Wall Street declined. In 12.44pm New York trading, the Dow Jones Industrial Average fell 0.3 per cent, while the Nasdaq Composite Index shed 0.5 per cent. In 12.28pm trading, the Standard & Poor's 500 Index declined 0.5 per cent.

Declines in shares of Caterpillar and those of DuPont, last down 3 per cent and 2.6 per cent respectively, led the drop in the Dow.

"We are still in the process where we're trying to find the bottom and I don't think we are there yet," Ralf Zimmermann, a strategist at Bankhaus Lampe in Dusseldorf, Germany, told Bloomberg. "There had been, with the recent rebound, some optimism that we were out of the woods. The Chinese trade data is a reminder that the path for the business cycle ahead is pretty rocky and bumpy."
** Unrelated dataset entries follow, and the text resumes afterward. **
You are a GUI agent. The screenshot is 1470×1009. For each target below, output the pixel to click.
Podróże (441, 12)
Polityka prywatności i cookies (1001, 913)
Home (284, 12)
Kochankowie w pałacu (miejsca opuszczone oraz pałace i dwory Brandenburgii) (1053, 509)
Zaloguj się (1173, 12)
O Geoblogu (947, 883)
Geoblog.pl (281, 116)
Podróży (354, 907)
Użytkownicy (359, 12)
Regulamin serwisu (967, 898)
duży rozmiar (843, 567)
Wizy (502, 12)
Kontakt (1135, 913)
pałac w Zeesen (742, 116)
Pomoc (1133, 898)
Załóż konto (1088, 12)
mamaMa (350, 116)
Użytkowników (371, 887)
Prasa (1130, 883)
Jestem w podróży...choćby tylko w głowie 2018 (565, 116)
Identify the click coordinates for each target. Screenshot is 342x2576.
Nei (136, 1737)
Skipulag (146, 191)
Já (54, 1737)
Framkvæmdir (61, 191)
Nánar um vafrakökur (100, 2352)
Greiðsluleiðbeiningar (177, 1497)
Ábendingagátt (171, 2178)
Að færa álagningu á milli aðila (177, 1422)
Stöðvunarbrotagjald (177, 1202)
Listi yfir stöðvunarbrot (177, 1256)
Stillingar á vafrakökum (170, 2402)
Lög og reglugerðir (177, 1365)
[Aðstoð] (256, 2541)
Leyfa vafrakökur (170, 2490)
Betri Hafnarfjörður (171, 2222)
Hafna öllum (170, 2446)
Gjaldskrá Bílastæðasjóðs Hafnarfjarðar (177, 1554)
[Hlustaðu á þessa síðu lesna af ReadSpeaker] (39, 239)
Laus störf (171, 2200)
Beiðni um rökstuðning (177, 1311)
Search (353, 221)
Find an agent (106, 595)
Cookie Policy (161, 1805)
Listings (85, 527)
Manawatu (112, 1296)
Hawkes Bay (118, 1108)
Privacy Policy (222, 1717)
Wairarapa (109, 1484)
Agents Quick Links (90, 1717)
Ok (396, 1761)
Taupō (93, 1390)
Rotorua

In Europe, the Stoxx 600 Index finished the session with a 1 per cent decrease from the previous close, led by a drop in mining stocks. The UK's FTSE 100 Index, France's CAC 40 Index, and Germany's DAX Index all ended the day with a slide of 0.9 per cent from the previous close.

Oil prices also declined amid concern that an agreement about curtailing production between major producers might prove tough to negotiate. Kuwait said it would freeze output only if all major producers including Iran agreed to participate.

Meanwhile, Goldman Sachs warned the recent rally was unsustainable.

Rising oil prices "simply are not sustainable in the current environment", Reuters reported, citing the Goldman Sachs report.

The energy market "needs lower prices" to keep US shale producers from ramping up output, Goldman said in the report, according to Reuters. Otherwise, "an oil price rally will prove self-defeating, as it did last spring."